The images are then transmitted to one of the state's six crime labs, where they are put through an image enhancement system that allows an examiner to "clean up" the fingerprint image, Lewis said.
The prints are then entered into the Automated Fingerprint Identification System to launch a search for a match.
Pennsylvania State Police is the first law enforcement agency in the country to transmit fingerprint images from the field to the lab and then into the identification system, Lewis said.
"If a match is found, investigators will know a suspect's identification before leaving the crime scene. That will save countless investigative man-hours and hopefully result in arrests much more quickly than is now possible," said Evanko in a prepared statement.
The mobile lab units will be dispatched to crime scenes in the troop areas as needed, Lewis said.
The state police barracks in Chambersburg will have access to the van stationed in Harrisburg, and the McConnellsburg, Pa., barracks in Fulton County will be able to use the one from Hollidaysburg, Pa., Lewis said.

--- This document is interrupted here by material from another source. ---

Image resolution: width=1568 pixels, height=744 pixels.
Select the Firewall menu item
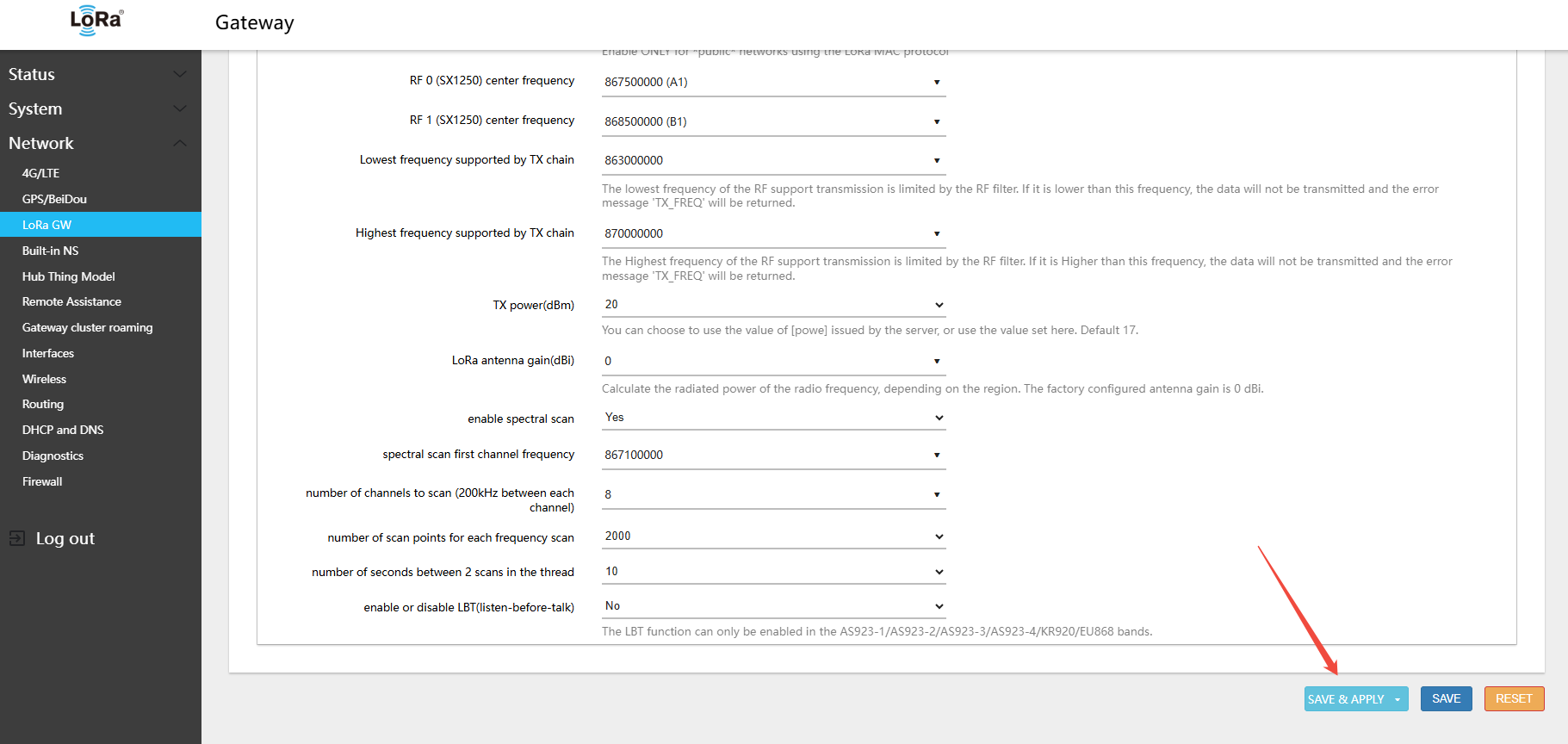42,481
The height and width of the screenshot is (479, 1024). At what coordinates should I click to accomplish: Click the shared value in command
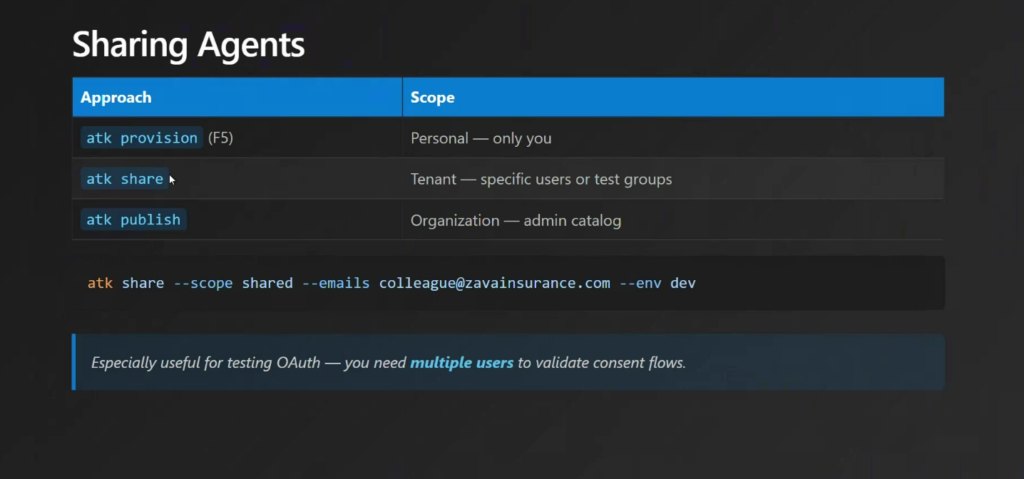tap(267, 283)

State police in Chambersburg now have to photograph and lift fingerprints and then mail or transport the evidence to the lab in Harrisburg. It can take a couple of days before investigators get the results back, said Lt. John K. Thierwechter, commanding officer at Chambersburg.
"This has the capability to do it directly and get results in a much shorter period of time," he said.
The vans also will be available to all municipal police departments by request of state police, Lewis said.
An Oct. 6 fatal shooting on West Catherine Street in Chambersburg was one situation in which a mobile unit could have been effective, he said.
Depending on the success of the first 15 mobile laboratories and available funding, state police barracks like the ones in Chambersburg and McConnellsburg may eventually get their own mobile labs, Lewis said.
"We'd like to get to the point that every station gets a field unit," he said.
The new vans are needed because criminal investigations are more technical and investigators have to transport more equipment, Evanko said.
"There was a time when investigators just carried a camera and some fingerprint powder. Now there is simply too much equipment to fit in a car," he said.